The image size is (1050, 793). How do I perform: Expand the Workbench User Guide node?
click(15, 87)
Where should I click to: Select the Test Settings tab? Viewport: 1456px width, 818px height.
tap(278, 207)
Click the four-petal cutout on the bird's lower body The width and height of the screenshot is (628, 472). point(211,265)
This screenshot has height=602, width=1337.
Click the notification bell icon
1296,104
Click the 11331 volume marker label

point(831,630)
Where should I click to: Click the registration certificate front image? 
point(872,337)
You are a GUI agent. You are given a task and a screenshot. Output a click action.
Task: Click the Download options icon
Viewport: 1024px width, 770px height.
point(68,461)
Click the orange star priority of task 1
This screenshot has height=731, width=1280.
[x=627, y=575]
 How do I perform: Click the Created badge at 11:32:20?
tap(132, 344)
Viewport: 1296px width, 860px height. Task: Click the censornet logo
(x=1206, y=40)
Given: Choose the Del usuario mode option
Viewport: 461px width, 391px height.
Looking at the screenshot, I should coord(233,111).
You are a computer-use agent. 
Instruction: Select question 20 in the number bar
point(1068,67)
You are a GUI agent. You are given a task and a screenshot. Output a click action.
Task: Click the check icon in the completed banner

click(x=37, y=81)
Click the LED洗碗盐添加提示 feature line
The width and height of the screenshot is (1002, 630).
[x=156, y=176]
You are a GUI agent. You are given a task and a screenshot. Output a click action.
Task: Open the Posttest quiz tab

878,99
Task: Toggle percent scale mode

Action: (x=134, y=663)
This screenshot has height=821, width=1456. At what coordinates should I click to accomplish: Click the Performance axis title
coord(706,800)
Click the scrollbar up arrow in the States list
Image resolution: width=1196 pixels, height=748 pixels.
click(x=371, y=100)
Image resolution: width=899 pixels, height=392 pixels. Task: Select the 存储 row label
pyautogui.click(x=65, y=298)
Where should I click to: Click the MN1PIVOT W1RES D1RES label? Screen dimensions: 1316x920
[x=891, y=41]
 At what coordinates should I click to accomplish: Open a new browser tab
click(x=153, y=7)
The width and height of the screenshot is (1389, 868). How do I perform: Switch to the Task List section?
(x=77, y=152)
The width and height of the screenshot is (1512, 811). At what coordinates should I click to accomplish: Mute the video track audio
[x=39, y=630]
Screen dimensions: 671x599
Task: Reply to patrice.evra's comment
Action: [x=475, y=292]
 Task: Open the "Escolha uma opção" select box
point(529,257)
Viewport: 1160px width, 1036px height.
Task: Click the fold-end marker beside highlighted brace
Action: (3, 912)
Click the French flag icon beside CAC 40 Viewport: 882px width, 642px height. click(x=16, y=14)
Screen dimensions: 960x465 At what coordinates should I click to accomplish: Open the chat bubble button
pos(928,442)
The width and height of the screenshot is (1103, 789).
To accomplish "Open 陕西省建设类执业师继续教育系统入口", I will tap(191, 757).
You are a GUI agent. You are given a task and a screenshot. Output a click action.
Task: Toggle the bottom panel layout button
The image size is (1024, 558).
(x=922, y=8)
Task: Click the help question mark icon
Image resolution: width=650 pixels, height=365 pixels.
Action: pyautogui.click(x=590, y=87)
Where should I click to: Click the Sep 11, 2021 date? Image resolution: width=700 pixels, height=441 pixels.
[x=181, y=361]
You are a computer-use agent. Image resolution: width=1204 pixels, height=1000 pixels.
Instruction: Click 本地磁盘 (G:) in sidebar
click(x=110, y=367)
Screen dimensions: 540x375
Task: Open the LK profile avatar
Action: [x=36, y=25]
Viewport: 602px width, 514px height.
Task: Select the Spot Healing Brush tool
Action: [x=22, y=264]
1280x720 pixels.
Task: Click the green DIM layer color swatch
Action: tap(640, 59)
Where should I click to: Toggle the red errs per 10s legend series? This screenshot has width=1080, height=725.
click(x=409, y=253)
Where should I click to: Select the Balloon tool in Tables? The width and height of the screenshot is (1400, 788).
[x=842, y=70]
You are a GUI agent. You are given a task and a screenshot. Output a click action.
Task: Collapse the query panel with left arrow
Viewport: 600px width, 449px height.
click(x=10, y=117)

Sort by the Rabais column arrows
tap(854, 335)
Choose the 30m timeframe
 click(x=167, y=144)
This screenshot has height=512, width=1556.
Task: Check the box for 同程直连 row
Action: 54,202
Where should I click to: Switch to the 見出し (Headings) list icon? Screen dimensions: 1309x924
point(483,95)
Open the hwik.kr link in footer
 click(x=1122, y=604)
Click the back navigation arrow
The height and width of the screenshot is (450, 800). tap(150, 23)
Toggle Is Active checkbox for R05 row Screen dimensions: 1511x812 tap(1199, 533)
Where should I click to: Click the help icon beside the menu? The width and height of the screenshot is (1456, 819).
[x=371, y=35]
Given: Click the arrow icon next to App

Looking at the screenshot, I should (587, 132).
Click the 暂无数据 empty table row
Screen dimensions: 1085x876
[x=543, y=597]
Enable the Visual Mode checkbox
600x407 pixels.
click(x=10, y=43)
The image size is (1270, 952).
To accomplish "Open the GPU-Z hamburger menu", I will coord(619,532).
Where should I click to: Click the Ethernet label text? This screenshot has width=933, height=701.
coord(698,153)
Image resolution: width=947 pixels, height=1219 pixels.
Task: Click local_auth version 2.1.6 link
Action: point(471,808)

──────────────────────────────

• [About this task]
Produce an exact copy of the entries above.

• [Result below]
The image size is (1050, 793). How do I perform: Expand the Workbench User Guide node?
click(15, 87)
Where should I click to: Select the Test Settings tab? Viewport: 1456px width, 818px height.
tap(278, 207)
Click the four-petal cutout on the bird's lower body The width and height of the screenshot is (628, 472). point(211,265)
This screenshot has height=602, width=1337.
Click the notification bell icon
1296,104
Click the 11331 volume marker label

point(831,630)
Where should I click to: Click the registration certificate front image? 
point(872,337)
You are a GUI agent. You are given a task and a screenshot. Output a click action.
Task: Click the Download options icon
Viewport: 1024px width, 770px height.
point(68,461)
Click the orange star priority of task 1
This screenshot has height=731, width=1280.
[x=627, y=575]
 How do I perform: Click the Created badge at 11:32:20?
tap(132, 344)
Viewport: 1296px width, 860px height. Task: Click the censornet logo
(x=1206, y=40)
Given: Choose the Del usuario mode option
Viewport: 461px width, 391px height.
Looking at the screenshot, I should coord(233,111).
You are a computer-use agent. 
Instruction: Select question 20 in the number bar
point(1068,67)
You are a GUI agent. You are given a task and a screenshot. Output a click action.
Task: Click the check icon in the completed banner

click(x=37, y=81)
Click the LED洗碗盐添加提示 feature line
The width and height of the screenshot is (1002, 630).
[x=156, y=176]
You are a GUI agent. You are given a task and a screenshot. Output a click action.
Task: Open the Posttest quiz tab

878,99
Task: Toggle percent scale mode

Action: (x=134, y=663)
This screenshot has height=821, width=1456. At what coordinates should I click to accomplish: Click the Performance axis title
coord(706,800)
Click the scrollbar up arrow in the States list
Image resolution: width=1196 pixels, height=748 pixels.
click(x=371, y=100)
Image resolution: width=899 pixels, height=392 pixels. Task: Select the 存储 row label
pyautogui.click(x=65, y=298)
Where should I click to: Click the MN1PIVOT W1RES D1RES label? Screen dimensions: 1316x920
[x=891, y=41]
 At what coordinates should I click to accomplish: Open a new browser tab
click(x=153, y=7)
The width and height of the screenshot is (1389, 868). How do I perform: Switch to the Task List section?
(x=77, y=152)
The width and height of the screenshot is (1512, 811). At what coordinates should I click to accomplish: Mute the video track audio
[x=39, y=630]
Screen dimensions: 671x599
Task: Reply to patrice.evra's comment
Action: [x=475, y=292]
 Task: Open the "Escolha uma opção" select box
point(529,257)
Viewport: 1160px width, 1036px height.
Task: Click the fold-end marker beside highlighted brace
Action: (3, 912)
Click the French flag icon beside CAC 40 Viewport: 882px width, 642px height. click(x=16, y=14)
Screen dimensions: 960x465 At what coordinates should I click to accomplish: Open the chat bubble button
pos(928,442)
The width and height of the screenshot is (1103, 789).
To accomplish "Open 陕西省建设类执业师继续教育系统入口", I will tap(191, 757).
You are a GUI agent. You are given a task and a screenshot. Output a click action.
Task: Toggle the bottom panel layout button
The image size is (1024, 558).
(x=922, y=8)
Task: Click the help question mark icon
Image resolution: width=650 pixels, height=365 pixels.
Action: pyautogui.click(x=590, y=87)
Where should I click to: Click the Sep 11, 2021 date? Image resolution: width=700 pixels, height=441 pixels.
[x=181, y=361]
You are a computer-use agent. Image resolution: width=1204 pixels, height=1000 pixels.
Instruction: Click 本地磁盘 (G:) in sidebar
click(x=110, y=367)
Screen dimensions: 540x375
Task: Open the LK profile avatar
Action: [x=36, y=25]
Viewport: 602px width, 514px height.
Task: Select the Spot Healing Brush tool
Action: [x=22, y=264]
1280x720 pixels.
Task: Click the green DIM layer color swatch
Action: tap(640, 59)
Where should I click to: Toggle the red errs per 10s legend series? This screenshot has width=1080, height=725.
click(x=409, y=253)
Where should I click to: Select the Balloon tool in Tables? The width and height of the screenshot is (1400, 788).
[x=842, y=70]
You are a GUI agent. You are given a task and a screenshot. Output a click action.
Task: Collapse the query panel with left arrow
Viewport: 600px width, 449px height.
click(x=10, y=117)

Sort by the Rabais column arrows
tap(854, 335)
Choose the 30m timeframe
 click(x=167, y=144)
This screenshot has height=512, width=1556.
Task: Check the box for 同程直连 row
Action: 54,202
Where should I click to: Switch to the 見出し (Headings) list icon? Screen dimensions: 1309x924
point(483,95)
Open the hwik.kr link in footer
 click(x=1122, y=604)
Click the back navigation arrow
The height and width of the screenshot is (450, 800). tap(150, 23)
Toggle Is Active checkbox for R05 row Screen dimensions: 1511x812 tap(1199, 533)
Where should I click to: Click the help icon beside the menu? The width and height of the screenshot is (1456, 819).
[x=371, y=35]
Given: Click the arrow icon next to App

Looking at the screenshot, I should (587, 132).
Click the 暂无数据 empty table row
Screen dimensions: 1085x876
[x=543, y=597]
Enable the Visual Mode checkbox
600x407 pixels.
click(x=10, y=43)
The image size is (1270, 952).
To accomplish "Open the GPU-Z hamburger menu", I will coord(619,532).
Where should I click to: Click the Ethernet label text? This screenshot has width=933, height=701.
coord(698,153)
Image resolution: width=947 pixels, height=1219 pixels.
Task: Click local_auth version 2.1.6 link
Action: point(471,808)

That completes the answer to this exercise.